### ASSIGNMENT
Go through the entries below and print, exactly, the lines starting at the one with "Kannada (549, 18)" and ending at the one with "Headlines (268, 130)", keeping both ends and no others.

### INPUT DATA
>>>>>

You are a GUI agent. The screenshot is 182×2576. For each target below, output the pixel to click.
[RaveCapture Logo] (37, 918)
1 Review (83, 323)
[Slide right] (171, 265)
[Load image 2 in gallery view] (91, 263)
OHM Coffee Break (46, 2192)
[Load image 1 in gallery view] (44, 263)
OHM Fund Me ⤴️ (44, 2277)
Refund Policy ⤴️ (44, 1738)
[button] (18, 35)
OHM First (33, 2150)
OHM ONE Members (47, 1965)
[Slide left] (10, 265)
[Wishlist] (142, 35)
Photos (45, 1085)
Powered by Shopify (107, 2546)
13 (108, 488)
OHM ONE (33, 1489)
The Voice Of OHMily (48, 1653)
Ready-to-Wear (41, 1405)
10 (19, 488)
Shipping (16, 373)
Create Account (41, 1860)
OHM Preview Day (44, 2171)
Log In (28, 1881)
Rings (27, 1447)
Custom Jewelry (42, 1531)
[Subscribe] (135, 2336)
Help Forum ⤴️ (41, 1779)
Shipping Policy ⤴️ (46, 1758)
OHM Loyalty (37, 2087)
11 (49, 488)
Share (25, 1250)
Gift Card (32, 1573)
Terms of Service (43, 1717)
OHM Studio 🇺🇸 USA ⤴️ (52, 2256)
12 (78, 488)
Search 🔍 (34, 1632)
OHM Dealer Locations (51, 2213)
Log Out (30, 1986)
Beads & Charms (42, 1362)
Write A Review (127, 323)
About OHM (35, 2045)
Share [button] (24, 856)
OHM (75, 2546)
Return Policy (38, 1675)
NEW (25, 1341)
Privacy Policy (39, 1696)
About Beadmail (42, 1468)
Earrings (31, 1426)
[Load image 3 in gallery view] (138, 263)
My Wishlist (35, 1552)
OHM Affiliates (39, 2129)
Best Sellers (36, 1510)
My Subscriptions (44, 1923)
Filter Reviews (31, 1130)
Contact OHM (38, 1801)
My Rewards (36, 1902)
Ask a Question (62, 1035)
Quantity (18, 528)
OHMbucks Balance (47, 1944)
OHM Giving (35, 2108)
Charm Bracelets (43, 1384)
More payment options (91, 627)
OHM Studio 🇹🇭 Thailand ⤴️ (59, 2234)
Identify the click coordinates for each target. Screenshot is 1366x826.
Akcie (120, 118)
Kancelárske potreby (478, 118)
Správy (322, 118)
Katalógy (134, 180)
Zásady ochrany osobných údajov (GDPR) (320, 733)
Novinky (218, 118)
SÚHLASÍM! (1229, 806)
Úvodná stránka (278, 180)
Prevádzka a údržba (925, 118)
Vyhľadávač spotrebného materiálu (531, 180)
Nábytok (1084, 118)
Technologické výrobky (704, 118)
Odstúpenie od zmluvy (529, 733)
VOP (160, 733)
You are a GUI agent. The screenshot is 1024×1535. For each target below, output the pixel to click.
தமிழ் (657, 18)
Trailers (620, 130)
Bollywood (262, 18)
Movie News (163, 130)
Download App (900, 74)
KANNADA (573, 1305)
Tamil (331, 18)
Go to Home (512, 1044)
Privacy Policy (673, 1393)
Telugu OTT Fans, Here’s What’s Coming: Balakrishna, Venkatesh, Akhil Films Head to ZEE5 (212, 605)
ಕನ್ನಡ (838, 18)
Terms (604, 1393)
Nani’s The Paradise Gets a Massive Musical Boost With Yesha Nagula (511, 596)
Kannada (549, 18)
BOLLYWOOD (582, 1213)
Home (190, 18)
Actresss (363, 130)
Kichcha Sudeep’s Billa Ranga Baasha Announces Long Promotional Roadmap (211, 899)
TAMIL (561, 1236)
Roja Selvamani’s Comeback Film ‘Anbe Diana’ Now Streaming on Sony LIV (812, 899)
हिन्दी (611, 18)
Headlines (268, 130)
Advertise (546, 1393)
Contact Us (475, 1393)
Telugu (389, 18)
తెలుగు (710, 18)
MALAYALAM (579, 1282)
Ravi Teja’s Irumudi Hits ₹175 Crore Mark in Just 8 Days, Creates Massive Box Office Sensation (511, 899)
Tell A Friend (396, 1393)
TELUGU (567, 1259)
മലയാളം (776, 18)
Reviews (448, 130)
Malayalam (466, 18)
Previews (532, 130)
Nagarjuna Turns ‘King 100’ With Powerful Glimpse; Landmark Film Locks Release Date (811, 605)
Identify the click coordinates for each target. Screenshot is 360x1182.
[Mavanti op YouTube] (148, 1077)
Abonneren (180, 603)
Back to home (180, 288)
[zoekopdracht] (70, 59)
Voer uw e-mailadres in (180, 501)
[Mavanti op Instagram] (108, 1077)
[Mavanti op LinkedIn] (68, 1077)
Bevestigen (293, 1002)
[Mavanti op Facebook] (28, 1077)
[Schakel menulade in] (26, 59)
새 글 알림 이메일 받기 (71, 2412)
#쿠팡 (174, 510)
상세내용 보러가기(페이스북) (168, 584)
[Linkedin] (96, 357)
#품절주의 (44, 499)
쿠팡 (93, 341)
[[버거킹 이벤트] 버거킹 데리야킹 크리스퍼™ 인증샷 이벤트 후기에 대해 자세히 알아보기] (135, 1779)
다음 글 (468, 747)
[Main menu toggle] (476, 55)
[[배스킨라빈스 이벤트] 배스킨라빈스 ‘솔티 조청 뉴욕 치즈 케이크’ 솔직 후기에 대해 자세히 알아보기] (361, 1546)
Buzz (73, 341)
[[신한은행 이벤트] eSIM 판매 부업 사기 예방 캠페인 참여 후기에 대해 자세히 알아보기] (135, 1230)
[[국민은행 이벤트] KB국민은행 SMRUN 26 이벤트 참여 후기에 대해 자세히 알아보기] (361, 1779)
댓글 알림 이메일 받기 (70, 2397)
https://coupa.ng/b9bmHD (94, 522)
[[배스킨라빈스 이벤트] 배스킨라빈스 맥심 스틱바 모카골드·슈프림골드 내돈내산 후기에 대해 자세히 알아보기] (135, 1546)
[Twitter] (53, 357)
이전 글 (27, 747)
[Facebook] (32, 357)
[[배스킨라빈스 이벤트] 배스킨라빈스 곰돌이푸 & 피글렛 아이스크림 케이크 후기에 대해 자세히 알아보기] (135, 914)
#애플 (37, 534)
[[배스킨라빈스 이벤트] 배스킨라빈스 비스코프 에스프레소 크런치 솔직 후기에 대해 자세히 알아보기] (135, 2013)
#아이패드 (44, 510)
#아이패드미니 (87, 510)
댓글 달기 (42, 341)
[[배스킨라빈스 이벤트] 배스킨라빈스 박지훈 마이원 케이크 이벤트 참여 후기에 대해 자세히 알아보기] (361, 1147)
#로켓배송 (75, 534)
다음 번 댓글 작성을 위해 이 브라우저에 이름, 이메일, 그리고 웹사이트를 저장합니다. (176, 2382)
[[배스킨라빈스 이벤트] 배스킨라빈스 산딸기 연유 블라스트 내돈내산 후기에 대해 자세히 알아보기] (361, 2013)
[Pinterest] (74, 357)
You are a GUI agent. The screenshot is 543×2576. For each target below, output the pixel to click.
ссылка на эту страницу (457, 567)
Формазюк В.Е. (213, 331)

<<<<<

### RESULT FOR THIS EXERCISE
Kannada (549, 18)
BOLLYWOOD (582, 1213)
Home (190, 18)
Actresss (363, 130)
Kichcha Sudeep’s Billa Ranga Baasha Announces Long Promotional Roadmap (211, 899)
TAMIL (561, 1236)
Roja Selvamani’s Comeback Film ‘Anbe Diana’ Now Streaming on Sony LIV (812, 899)
हिन्दी (611, 18)
Headlines (268, 130)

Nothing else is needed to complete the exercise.